§ **YOUR INSTRUCTIONS**
Go through the material below and tally every line with the string "Open". Reply with the number only.

§ **EXCERPTED DATA**

╭──

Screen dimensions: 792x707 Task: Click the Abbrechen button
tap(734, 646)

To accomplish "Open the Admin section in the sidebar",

╰──
╭──

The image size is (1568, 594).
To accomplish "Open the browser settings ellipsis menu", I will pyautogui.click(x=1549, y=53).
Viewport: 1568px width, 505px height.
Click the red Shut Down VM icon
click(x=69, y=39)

╰──

§ **ANSWER BOX**
2